Atas dasar tersebut, pihak kuasa hukum meminta pemilik HH Club Planet 3.0 Pub & KTV menyampaikan permintaan maaf secara terbuka melalui media cetak selama satu bulan.
“Kami menginstruksikan kepada pemilik HH Club Planet 3.0 Pub & KTV agar segera menyampaikan permintaan maaf melalui surat kabar cetak selama satu bulan serta menyatakan kekhilafan atas tindakan pemajangan foto klien kami dengan label ‘Black List’,” pungkas Rano.

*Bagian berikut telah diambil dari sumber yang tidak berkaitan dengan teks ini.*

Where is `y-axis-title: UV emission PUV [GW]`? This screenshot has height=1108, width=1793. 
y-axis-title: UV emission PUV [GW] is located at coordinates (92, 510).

Menanggapi peristiwa tersebut, Kepala Dinas Kebudayaan dan Pariwisata Kota Batam, Ardiwinata, mengatakan Batam merupakan kota pariwisata yang memiliki aturan main sesuai ketentuan hukum yang berlaku.
“Batam ini Kota Pariwisata, namun ada aturan main. Pemilik usaha dan pengunjung harus sama-sama mematuhi aturan-aturan yang berlaku,” ujar Ardi kepada batamnews.co.id saat dikonfirmasi.
Ardi menjelaskan, terkait permasalahan pencantuman foto dengan label “Black List” di tempat hiburan malam, pihaknya perlu terlebih dahulu mendudukkan persoalan dengan kedua belah pihak.
Hal itu diperlukan agar Dinas Kebudayaan dan Pariwisata Kota Batam dapat mengetahui secara pasti pokok permasalahan sebelum mengambil langkah sesuai aturan yang berlaku.
“Jika ini permasalahan internal atau pribadi agar dapat diselesaikan dengan musyawarah. Jika ini berhubungan dengan permasalahan tindak pidana, maka dapat diselesaikan ke pihak berwajib sesuai dengan aturan hukum yang berlaku, sebab negara kita ini negara hukum,” pungkasnya.
Ardi juga mengimbau kedua belah pihak untuk melaporkan peristiwa tersebut ke Dinas Kebudayaan dan Pariwisata Kota Batam agar dapat ditindaklanjuti.
“Bagi yang bersangkutan dapat melaporkan ke kantor agar kami tindaklanjuti. Kami juga mengimbau kepada pengusaha dan pengunjung agar selalu menjaga situasi pariwisata di Batam agar tetap aman dan mematuhi aturan-aturan yang berlaku,” imbau Ardi.
Hingga berita ini diturunkan, belum diperoleh keterangan resmi dari pihak HH Club Planet 3.0 Pub & KTV terkait tuduhan tersebut. Sebagai bentuk keberimbangan informasi, media masih berupaya menghubungi pihak manajemen untuk mendapatkan tanggapan.